GENEVA.- The Fondation Gandur pour lArt opened its first traveling exhibition in Japan on 17 April at the Asahikawa Museum of Art, in Hokkaido. The exhibition will run until 21 June before continuing its journey to three more Japanese cities, including Tokyo.
The special loan exhibition, Ancient Egyptian Art and Magic, Treasures from the Fondation Gandur pour lArt, presents 150 works of art drawn from the Foundations archaeological collection, some of which are on view for the first time. The works span the four millennia history of pharaonic Egypt from the predynastic through to the ptolemaic periods.
Jean Claude Gandur, founder and Chairman of the Fondation Gandur pour l'Art, explains: The objects exhibited were selected for both aesthetic and didactic reasons. As always, our aim is to help the public understand and appreciate the ancient Egyptian civilisation and the significant contribution that civilisations like these have made to our societies.
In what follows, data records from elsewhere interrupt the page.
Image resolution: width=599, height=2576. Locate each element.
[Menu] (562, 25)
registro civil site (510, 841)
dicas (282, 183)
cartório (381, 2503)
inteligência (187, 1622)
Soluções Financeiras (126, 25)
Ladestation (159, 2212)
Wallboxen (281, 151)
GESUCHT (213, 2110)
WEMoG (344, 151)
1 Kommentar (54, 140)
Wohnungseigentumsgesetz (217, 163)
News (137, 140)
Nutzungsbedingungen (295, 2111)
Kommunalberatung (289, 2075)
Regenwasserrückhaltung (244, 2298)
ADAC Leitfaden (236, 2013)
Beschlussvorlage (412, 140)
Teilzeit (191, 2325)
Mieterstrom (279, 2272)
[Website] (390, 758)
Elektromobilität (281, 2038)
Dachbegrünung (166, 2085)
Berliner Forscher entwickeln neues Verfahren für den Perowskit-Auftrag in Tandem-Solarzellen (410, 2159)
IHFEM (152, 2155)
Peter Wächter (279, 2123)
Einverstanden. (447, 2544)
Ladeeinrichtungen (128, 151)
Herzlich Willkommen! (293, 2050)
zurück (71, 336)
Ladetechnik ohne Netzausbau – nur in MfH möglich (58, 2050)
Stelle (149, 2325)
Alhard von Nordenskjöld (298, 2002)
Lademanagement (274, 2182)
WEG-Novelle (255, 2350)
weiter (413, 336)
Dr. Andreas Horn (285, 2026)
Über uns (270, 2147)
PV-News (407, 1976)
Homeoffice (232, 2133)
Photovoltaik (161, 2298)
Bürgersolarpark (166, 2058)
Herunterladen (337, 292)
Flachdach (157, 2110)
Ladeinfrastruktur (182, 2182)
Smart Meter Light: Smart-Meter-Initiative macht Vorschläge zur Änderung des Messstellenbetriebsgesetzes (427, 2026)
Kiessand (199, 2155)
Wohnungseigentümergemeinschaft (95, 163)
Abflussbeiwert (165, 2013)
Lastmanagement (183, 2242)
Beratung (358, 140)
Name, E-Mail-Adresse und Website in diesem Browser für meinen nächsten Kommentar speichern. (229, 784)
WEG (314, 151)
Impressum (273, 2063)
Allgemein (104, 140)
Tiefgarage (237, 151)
The exhibition stresses the central role of magic in furthering our understanding of the nature of ancient Egyptian art. It is organised around three themes: hieroglyphs, materials and colour. All three elements symbolically reinforce each objects function. Together, the works of art reflect the ancient Egyptian world view of a cosmos in which human beings, animals and plants are harmoniously integrated.
Japan is the third country to host a significant traveling exhibition from the archaeological collection of the Fondation Gandur pour lArt, after Switzerland and the United States, and before France in June (at the MUCEM in Marseille). The exhibition is accompanied by a bi-lingual catalogue, in Japanese and English, written by Dr Robert Steven Bianchi, chief curator and curator of the archaeology collection of the Fondation Gandur pour lArt.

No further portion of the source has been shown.